Qwen3.5-REAP-20B-A3B

Qwen3.5-REAP-20B-A3B is a Mixture of Experts (MoE) model created by applying Router-weighted Expert Activation Pruning (REAP) to Qwen/Qwen3.5-35B-A3B.

35B → 20B (REAP 50% prune) | ~3B active per token | BF16

Aspect Original Pruned (this model)
Model Qwen/Qwen3.5-35B-A3B Qwen3.5-REAP-20B-A3B
Total Parameters ~35B ~20B
Active Parameters ~3B ~3B
Experts per Layer 256 128
Experts Routed per Token 8 8
Shared Expert 1 per layer 1 per layer (preserved)
Hidden Layers 40 40
Layer Types 30 linear_attention + 10 full_attention 30 linear_attention + 10 full_attention
Hidden Size 2048 2048
MoE Intermediate Size 512 512
Context Length 262,144 262,144
Precision BF16 BF16
Disk Size ~67 GB ~35 GB

Key Achievement: 35B → 20B total parameters | ~3B active per token | 50% expert pruning | Shared expert preserved


Important: dtype Must Be bfloat16

This model uses hybrid attention with GDN (Gated Delta Network) linear attention layers. These layers produce intermediate values that exceed float16's dynamic range (max 65504), causing NaN outputs. You must use torch_dtype=torch.bfloat16 (or --dtype bfloat16 in vLLM). The model will produce garbage output with float16.


How to Use

Requirements

  • transformers >= 5.x (from main branch) — the qwen3_5_moe model type is not in any released version yet
  • torch >= 2.4 with CUDA support
  • ~35 GB disk + ~40 GB VRAM (or use device_map="auto" for CPU offloading)

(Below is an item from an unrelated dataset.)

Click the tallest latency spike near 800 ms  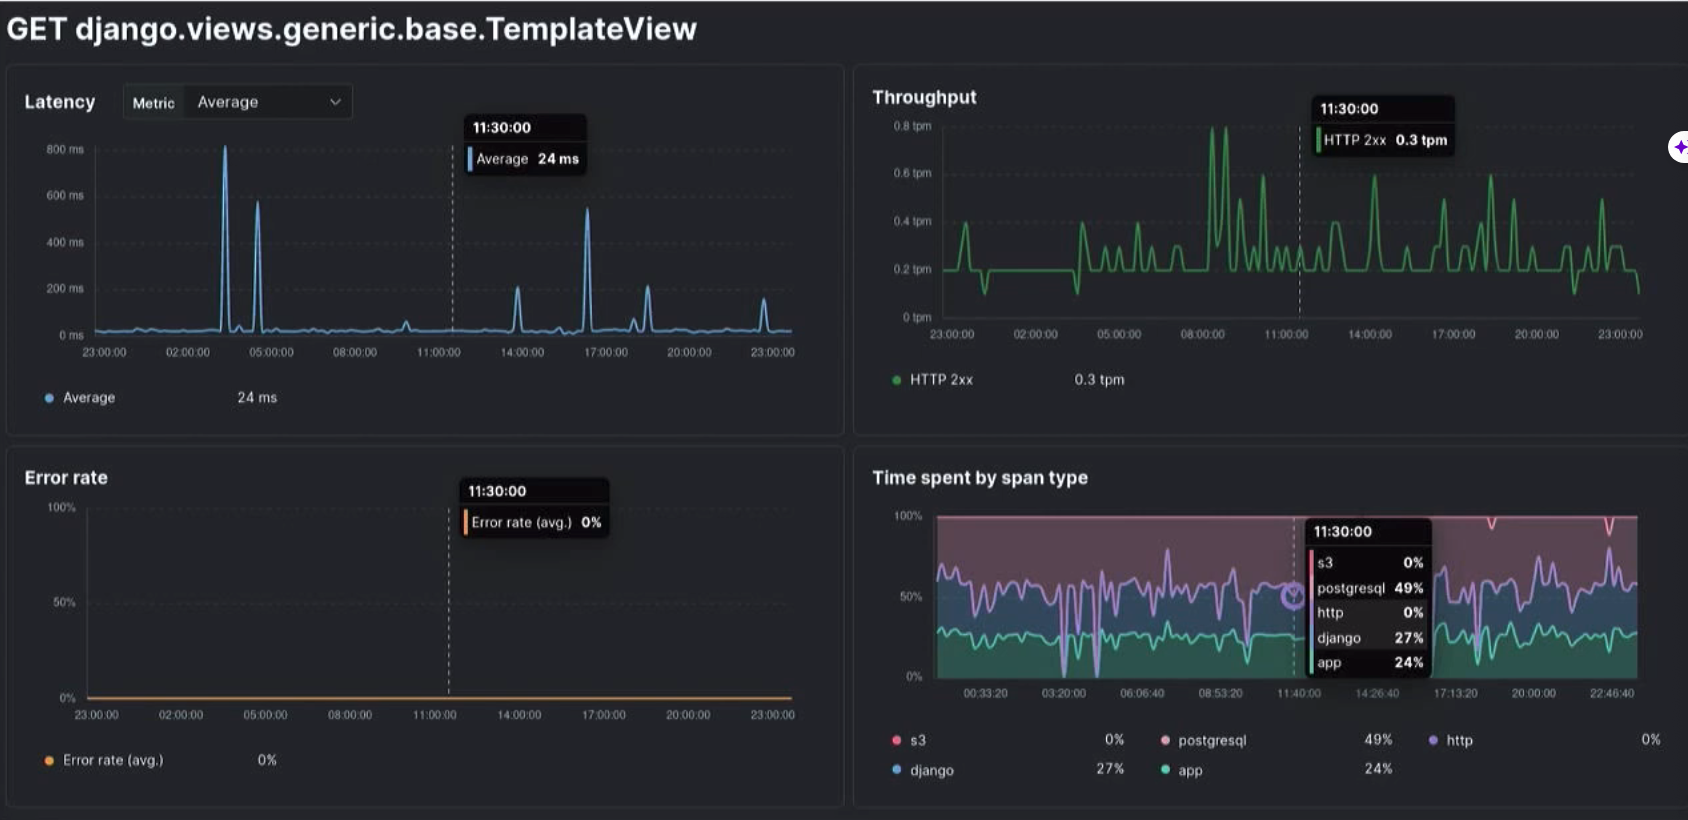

Install transformers from main:

pip install git+https://github.com/huggingface/transformers.git@main

With transformers

from transformers import AutoModelForCausalLM, AutoTokenizer
import torch

model_id = "atbender/Qwen3.5-REAP-20B-A3B"

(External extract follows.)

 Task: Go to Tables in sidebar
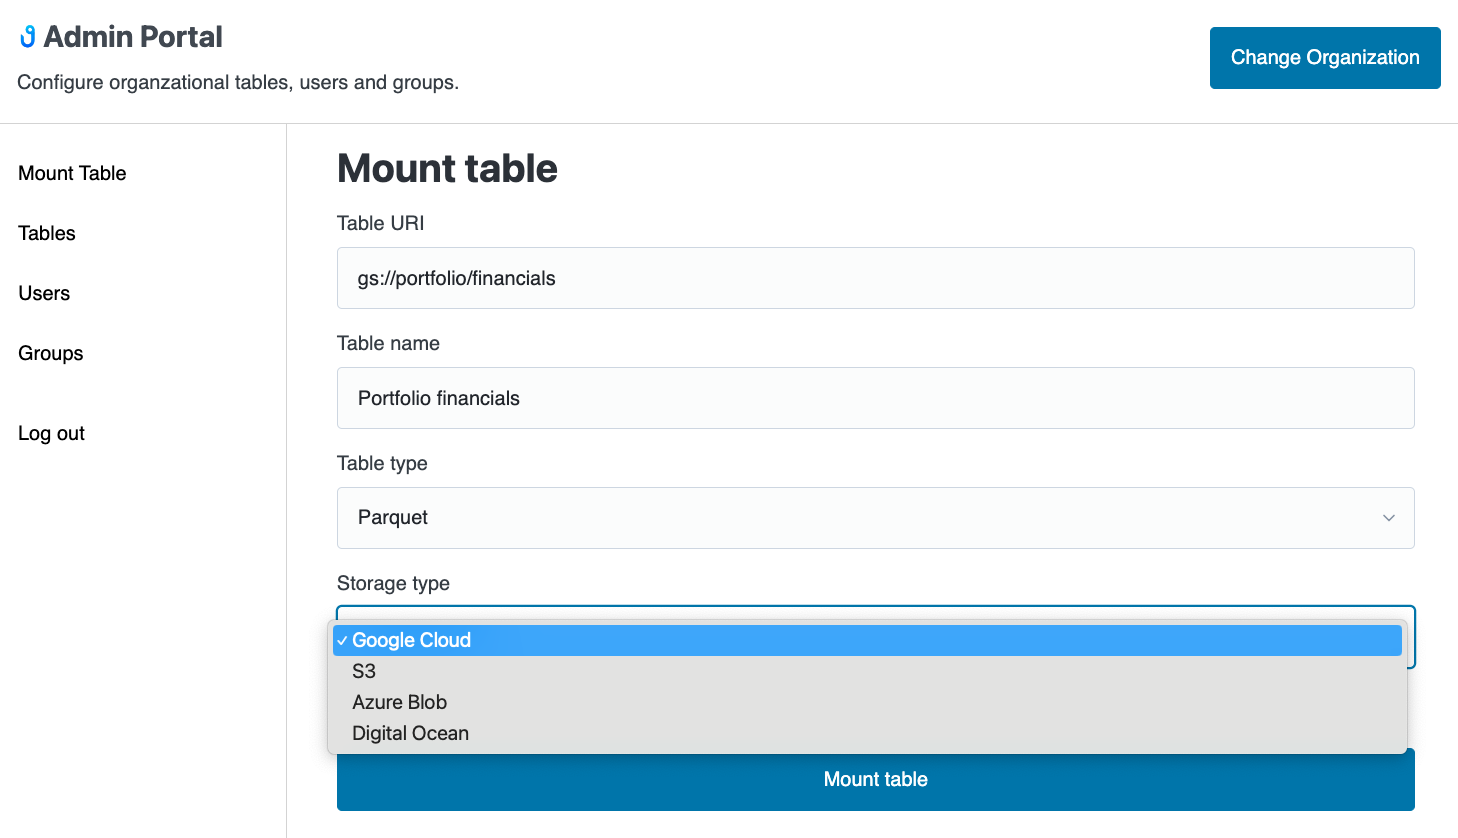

tokenizer = AutoTokenizer.from_pretrained(model_id, trust_remote_code=True)
model = AutoModelForCausalLM.from_pretrained(
    model_id,
    torch_dtype=torch.bfloat16,  # Required — float16 causes NaN
    device_map="auto",
    trust_remote_code=True,
)

messages = [{"role": "user", "content": "Write a Python function to compute fibonacci numbers."}]
text = tokenizer.apply_chat_template(messages, tokenize=False, add_generation_prompt=True)
inputs = tokenizer([text], return_tensors="pt").to(model.device)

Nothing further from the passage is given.